Kennebeck, despite her best intentions, cannot help but fall down a certain rabbit hole in which the bewildering, uncertain nature of all of these accusations and counter-accusations cannot be resolved and the viewer is forced to conclude either that DeHart has been the victim of a nefarious smear campaign spearheaded by American intelligence, which benefits from Americans’ gullible assumptions concerning the supposedly ubiquitous presence of pedophilia in our midst (which has only increased with the recent burgeoning popularity of deranged conspiracy theories such as QAnon), or is attempting to camouflage his involvement with child porn by emphasizing the unsavory motivations of both the FBI and CIA.

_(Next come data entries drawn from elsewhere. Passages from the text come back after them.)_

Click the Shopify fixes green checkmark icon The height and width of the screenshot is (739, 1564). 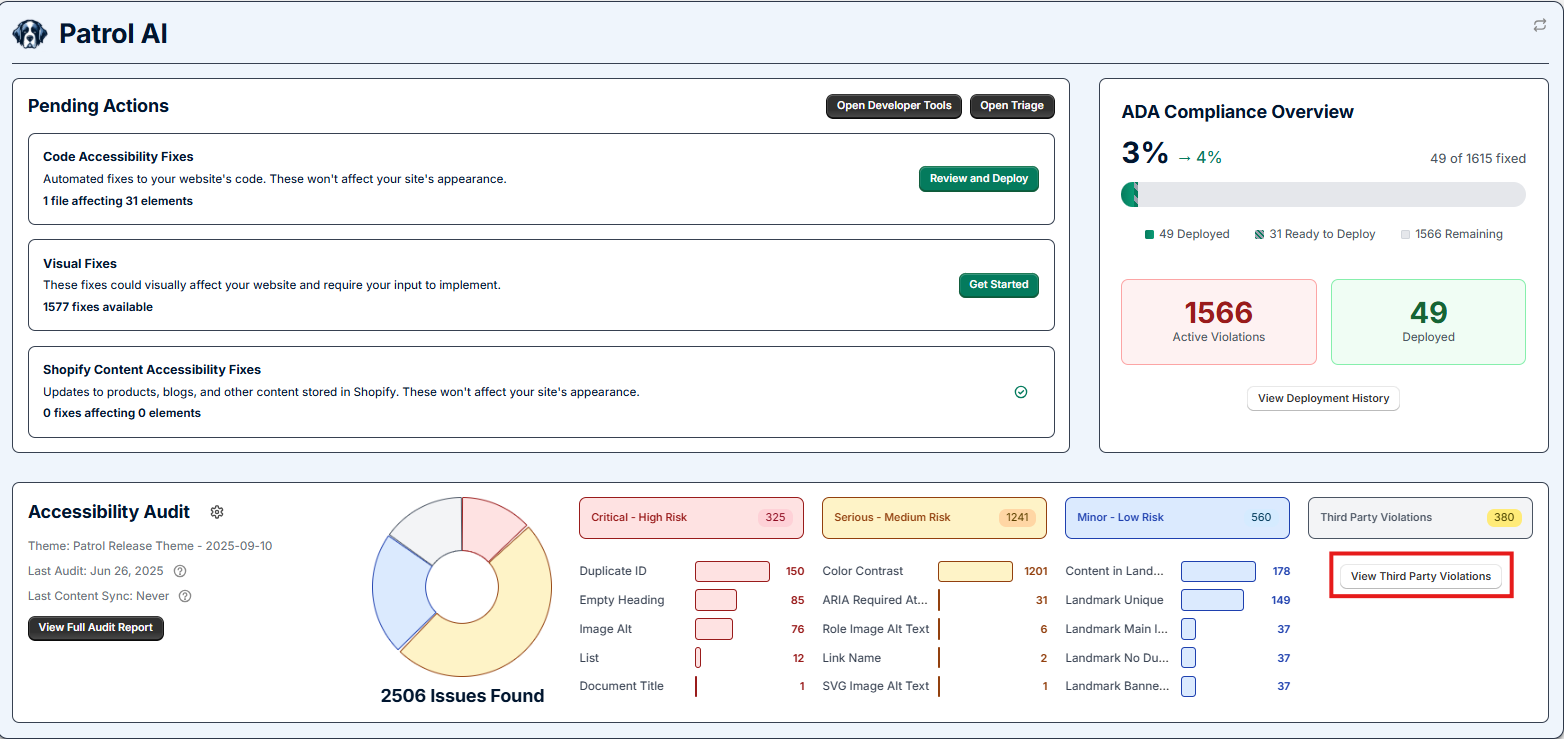point(1021,392)
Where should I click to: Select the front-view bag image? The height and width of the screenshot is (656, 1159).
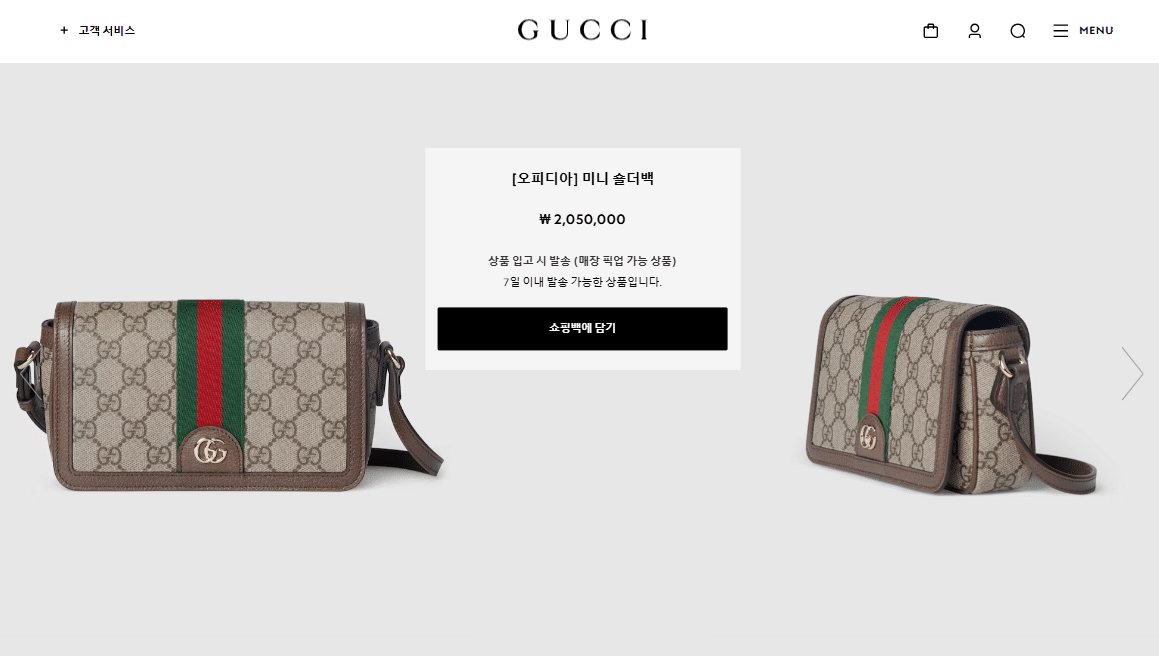point(228,395)
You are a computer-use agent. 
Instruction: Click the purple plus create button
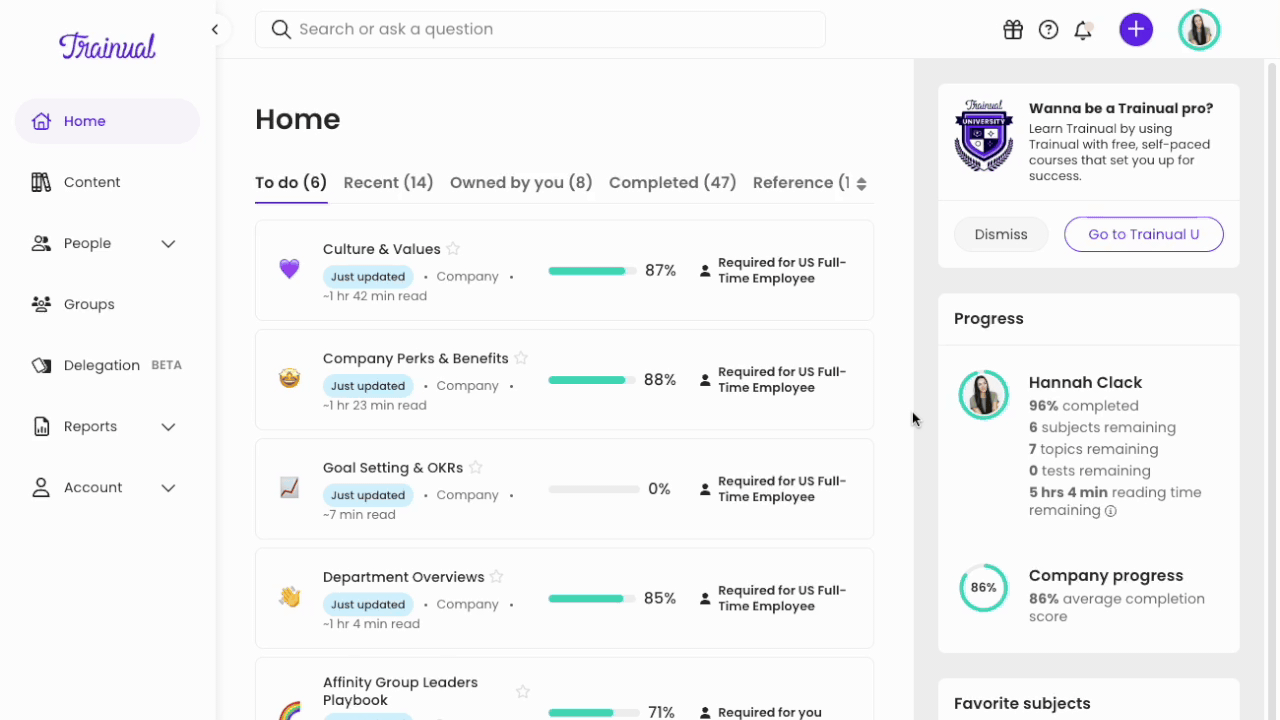pos(1135,30)
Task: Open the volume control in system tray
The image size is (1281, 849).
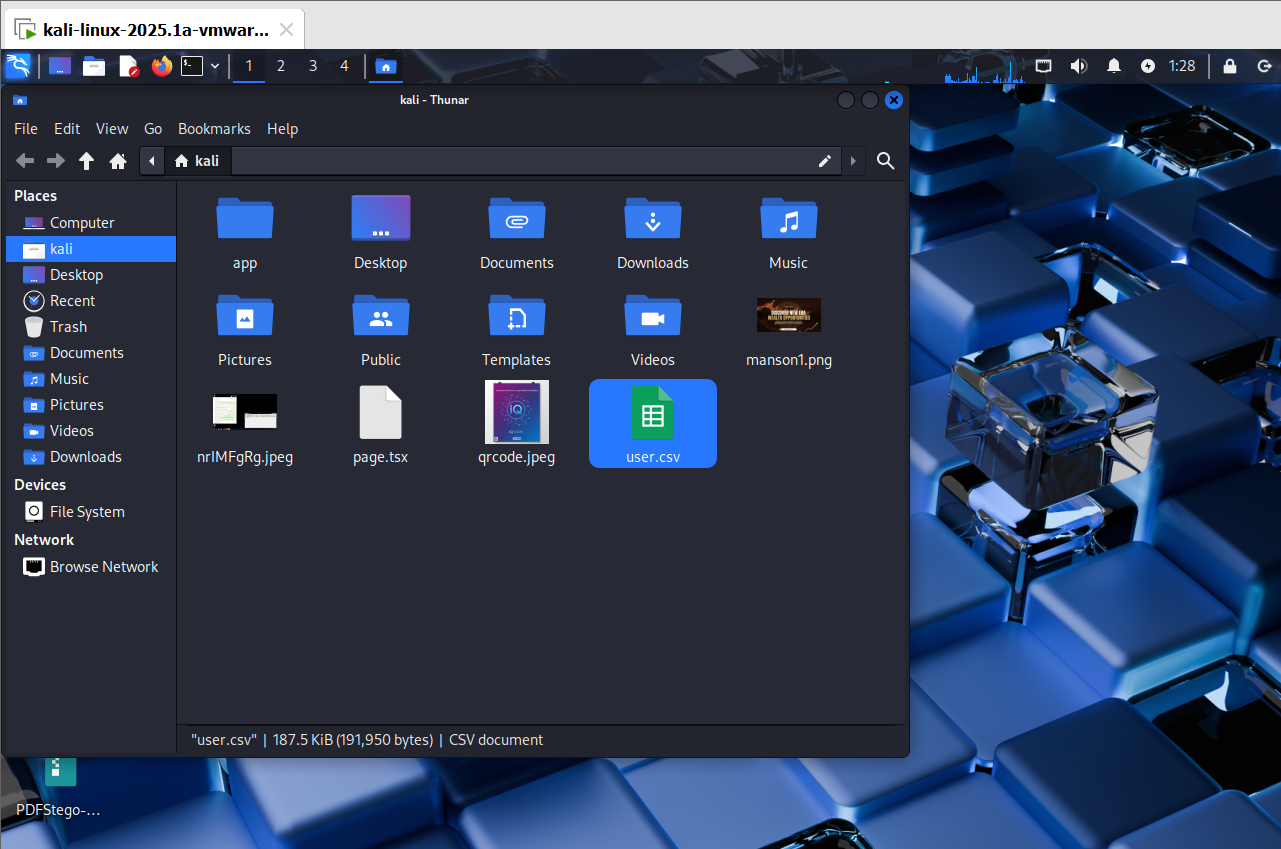Action: [1078, 66]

Even the established facts in this tangled web of conflicting narratives are undermined when the most steadfast DeHart defenders interviewed in the film appear to shift their positions when evidence of unsavory images unearthed by the Tennessee authorities (although how can one be sure this evidence isn’t tainted by government manipulation?) appear to confirm DeHart’s guilt. His parents, Paul and Leann, never waver in their insistence that their son has been framed. Other interviewees, particularly Humphreys and Gabriella Coleman, a professor at McGill University in Montreal and author of Hacker, Hoaxer, Whistleblower, Spy: The Many Faces of Anonymous, while refusing to condemn DeHart, seem more ambivalent about the young hacker’s previous status as an unblemished hero by the film’s end.
It’s certainly no coincidence that Errol Morris signed on as Enemies of the State’s executive producer. The film reflects many of the strongest and weakest attributes of Morris’s work. Morris’s best documentaries, especially his landmark investigative film The Thin Blue Line (1988) and Wormwood (2017), his more recent Netflix series, skillfully create an eerie ambiance by intermingling interviews, re-enactments, and an ominous musical soundtrack to enshrine heroic victims. Unfortunately, these stratagems, at their worst, become hollow gimmicks.
Perhaps through no fault of her own, Kennebeck’s efforts as a Morris epigone flounder because the facts prove unreliable, and DeHart remains as much of an enigma at the end of her documentary as he was at its beginning. It’s also arguable that her unwillingness to come down on one side or another of the DeHart imbroglio is something of a copout. Leaving conclusions up to the viewer can occasionally serve as a rationale for abdicating directorial responsibility. It’s also quite possible that Kennebeck finds it impossible to assess the contradictory evidence wrought by DeHart’s legal entanglements, and can only invite viewers into an ethical purgatory where uncertainty is inevitable.